My New Favorite Statistics & Data Analysis Book Using R
NOTE: The 3rd Edition (Purple Swan) was released in April 2019. There is a companion book that presents end-to-end examples of each of the methods.
As of today, I now have a NEW FAVORITE introductory statistics textbook… the one I’ve always dreamed of having. I’ve been looking for a book to use in my classes for undergraduate sophomores and juniors, but none of the textbooks I considered over the past three years (and I’ve looked at over a hundred!) had all of the things I really, really wanted. So I had to go make it happen myself. These things are:
1) An integrated treatment of theory and practice. All of my stats textbooks have a lot of formulas, and no information about how to do what the formulas do in the R statistical software. All of my R textbooks have a lot of information about how to run the commands, but not really much information about what formulas are being used. I wanted a book that would show how to solve problems analytically (using the equations), and then show how they’re done in R. If there were discrepancies between the stats textbook answers and the R answers, I wanted to know why. A lot of times, the developers of R packages use very sophisticated adjustments and corrections, which I only became aware of because my analytical solutions didn’t match the R output. At first, I thought I was wrong. But later, I realized I was right, and R was right: we were just doing different things. I wanted my students to know what was going on under the hood, and have an awareness of exactly which methods R was using at every moment.

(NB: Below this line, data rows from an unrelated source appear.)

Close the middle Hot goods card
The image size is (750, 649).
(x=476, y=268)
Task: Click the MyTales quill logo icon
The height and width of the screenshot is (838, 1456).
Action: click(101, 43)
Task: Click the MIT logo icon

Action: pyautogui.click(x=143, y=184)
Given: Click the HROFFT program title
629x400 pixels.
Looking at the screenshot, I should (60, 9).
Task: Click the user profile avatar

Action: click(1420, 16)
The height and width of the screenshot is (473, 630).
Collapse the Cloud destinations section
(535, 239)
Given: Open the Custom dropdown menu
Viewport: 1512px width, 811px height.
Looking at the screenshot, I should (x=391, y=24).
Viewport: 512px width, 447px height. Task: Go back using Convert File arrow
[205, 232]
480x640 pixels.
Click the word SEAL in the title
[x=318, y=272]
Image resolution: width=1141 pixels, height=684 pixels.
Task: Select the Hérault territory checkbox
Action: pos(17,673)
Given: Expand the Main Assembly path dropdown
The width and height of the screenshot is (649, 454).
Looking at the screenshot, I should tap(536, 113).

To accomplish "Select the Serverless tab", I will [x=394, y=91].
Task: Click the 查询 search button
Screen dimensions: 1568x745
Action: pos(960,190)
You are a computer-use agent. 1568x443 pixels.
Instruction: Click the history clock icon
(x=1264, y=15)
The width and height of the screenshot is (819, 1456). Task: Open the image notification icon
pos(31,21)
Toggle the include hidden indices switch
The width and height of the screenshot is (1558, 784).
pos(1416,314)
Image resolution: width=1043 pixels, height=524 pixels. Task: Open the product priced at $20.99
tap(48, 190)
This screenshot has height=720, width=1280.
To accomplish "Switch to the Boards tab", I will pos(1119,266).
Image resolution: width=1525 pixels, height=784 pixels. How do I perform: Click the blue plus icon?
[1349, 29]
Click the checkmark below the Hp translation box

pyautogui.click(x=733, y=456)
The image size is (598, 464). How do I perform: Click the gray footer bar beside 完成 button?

2) An easy way to develop research questions for observational studies and organize the presentation of results. We always do small research projects in my classes, and in my opinion, this is the best way for students to get a strong grasp of the fundamental statistical concepts. But they always have the same questions: Which statistical test should I use? How should I phrase my research question? What should I include in my report? I wanted a book that made developing statistical research questions easy. In fact, I know a lot of people I went to PhD school with that would have loved to have this book while they were proposing, conducting, and defending their dissertations.
3) A confidence interval cookbook. This is probably one of the most important things I want my students to leave my class remembering: that from whatever sample you collect, you can construct a confidence interval that will give you an idea of what the true population parameter should be. You don’t even need to do a hypothesis test! but it can be difficult to remember which formula to use… so I wanted an easy reference where I’d be able to look things up, and find out really easily how to use R to construct those confidence intervals for me. Furthermore, some of the confidence intervals that everyone is taught in an introductory statistics course are wildly inaccurate – and statisticians know this. But they hesitate to scare away novice data analysts with long, scary looking equations, and so students keep learning those inaccurate methods and believing they’re good. Since so many people never get beyond introductory statistics and still turn into researchers in other fields, I thought this was horrible. I want to make sure my students know the best way to do each confidence interval in their first class… even if the equations are not as friendly.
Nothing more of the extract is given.